Therefore, this study aimed to determine the renoprotective effects of crude G. applanatum polysaccharide extract on early kidney fibrosis in mice.

Materials and Methods

Ethical approval

This research was approved by the Laboratory Animal Care Guidance of the Ethical Committee of the Faculty of Veterinary Medicine, Universitas Airlangga (2.KE.168.10.2018).

Study period and location

This study was conducted in March 2021 at the Department of Biology, Faculty of Science and Technology, Universitas Airlangga, Indonesia.

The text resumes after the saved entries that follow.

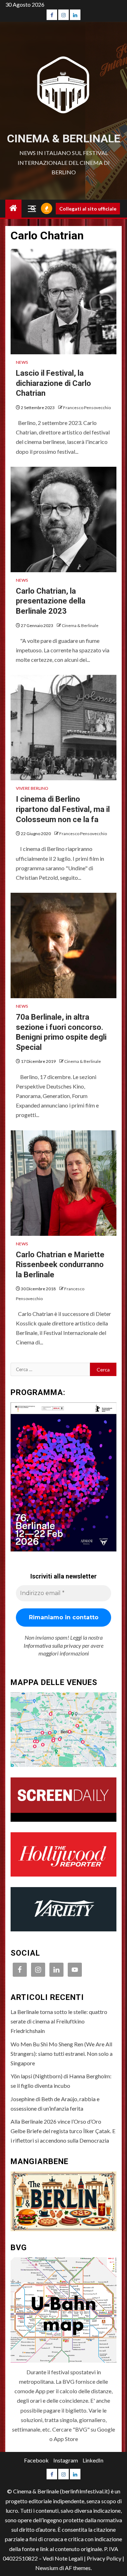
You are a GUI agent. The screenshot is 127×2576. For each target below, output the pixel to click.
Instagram (65, 2460)
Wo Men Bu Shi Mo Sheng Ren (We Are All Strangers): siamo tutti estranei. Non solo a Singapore (62, 2053)
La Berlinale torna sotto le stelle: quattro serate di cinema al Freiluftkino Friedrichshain (59, 2021)
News (22, 362)
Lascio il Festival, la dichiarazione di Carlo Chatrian (53, 383)
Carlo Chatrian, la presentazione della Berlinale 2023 (50, 601)
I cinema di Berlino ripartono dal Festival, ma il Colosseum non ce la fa (63, 809)
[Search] (33, 208)
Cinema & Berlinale (63, 138)
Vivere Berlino (32, 788)
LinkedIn (93, 2460)
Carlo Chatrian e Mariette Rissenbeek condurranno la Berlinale (60, 1264)
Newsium (46, 2567)
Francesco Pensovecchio (87, 407)
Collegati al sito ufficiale (87, 209)
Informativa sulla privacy (52, 1645)
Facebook (36, 2460)
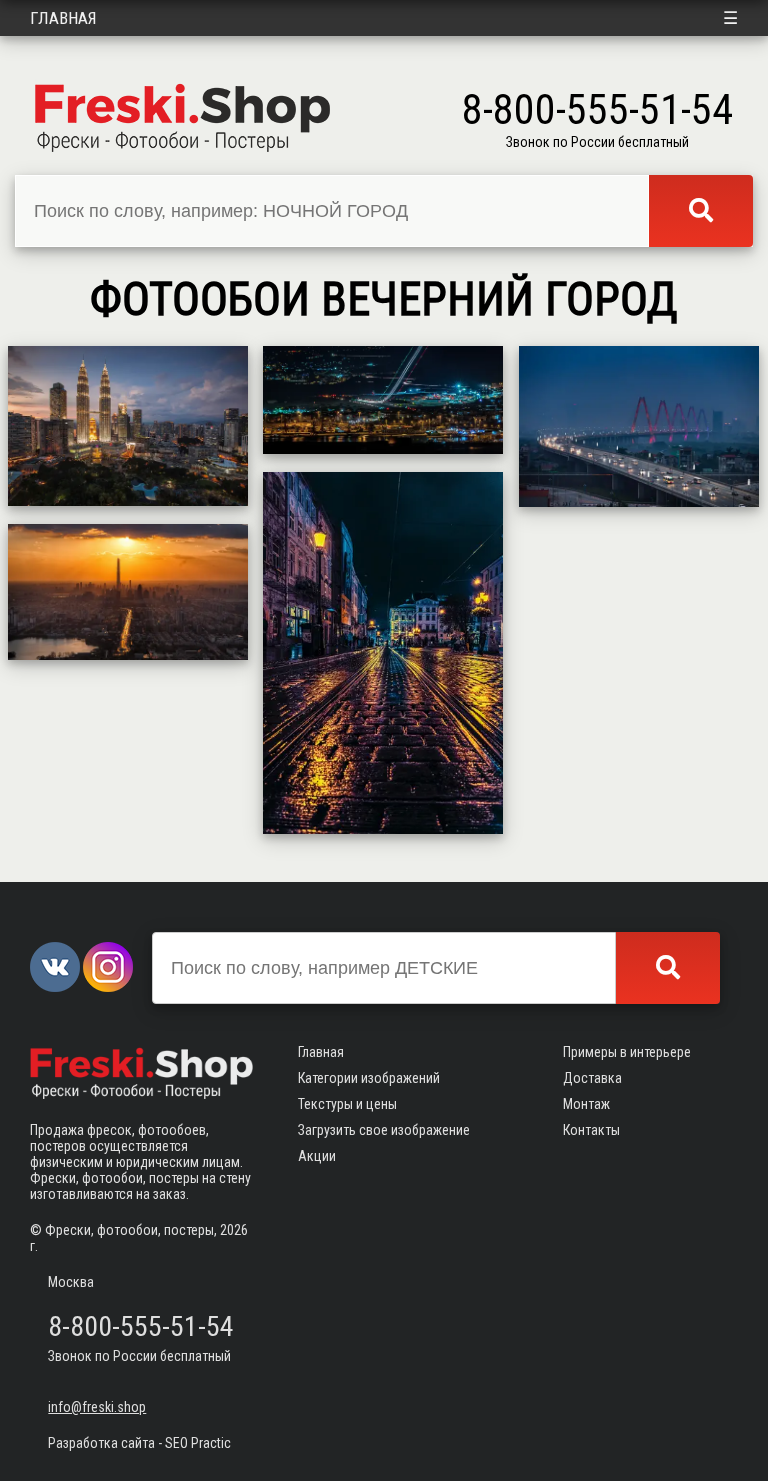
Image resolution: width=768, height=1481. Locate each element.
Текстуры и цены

Preparation of crude extract

The basidiocarp G. applanatum was obtained from Tulungagung City Forest Park, East Java, Indonesia. This mushroom was identified by Dr. Ni’matuzahroh of the Department of Biology, Faculty of Science and Technology, Universitas Airlangga, Indonesia. The extraction procedure was performed according to Susilo et al. [19]. Briefly, 500 g of pounded G. applanatum was heated in 10 L of distilled water at 75°C for 6 h with occasional stirring, and the extract was filtered using Whatman filter paper (Merck, Darmstadt, Germany). The filtrate was then centrifuged at 2000× g for 10 min, and the supernatant was precipitated twice with absolute ethanol at a ratio of 1:4 (w/v). Thereafter, the extract was centrifuged again as described above, and the residue was dissolved in distilled water. Finally, the extract was lyophilized and stored at –20°C until further use.

Animals

Twenty-four healthy male BALB/c mice (selected for their metabolic stability) aged 2-3 months old, weighing 30-40 g were provided by the Faculty of Pharmacy, Universitas Airlangga, Surabaya, Indonesia, for use in the experiments. All 24 mice were acclimatized for 7 days and exposed to a 12 h day/night lighting cycle, with temperature maintained at 22±2°C and humidity in the range of 60-70%. Feed and water were provided ad libitum.

Experimental design

The mice (n=24) were randomly divided into six experimental groups of four mice each [20]. The study was conducted for 4 weeks. The control group (CG) was treated with distilled water only, while the model group (MG) was induced using CCl4 only (Merck) at 2 mL/kg. The low crude G. applanatum polysaccharide group was treated with crude G. applanatum polysaccharide extract at a dose of 25 mg/kg body weight (BW) and CCl4 (2 mL/kg BW); the moderate crude G. applanatum polysaccharide group was treated with crude G. applanatum polysaccharide extract at a dose of 50 mg/kg BW and CCl4 (2 mL/kg BW); and the high crude G. applanatum polysaccharide group was treated with crude G. applanatum polysaccharide extract at a dose of 100 mg/kg BW and CCl4 (2 mL/kg BW). The silymarin group (SG) was treated with a dose of 100 mg/kg silymarin extract and CCl4 (2 mL/kg BW). CCl4 solution was dissolved in olive oil at a ratio of 1:3 and administered twice a week for 4 weeks intraperitoneally. In contrast, crude G. applanatum polysaccharide and silymarin extracts were diluted in distilled water and orally administered every day for 4 weeks. At 24 h after 4 weeks, the mice were anesthetized by intramuscular injection with ketamine (15 mg/kg BW) and xylazine (2 mg/kg BW) and sacrificed to collect whole blood and kidney tissue.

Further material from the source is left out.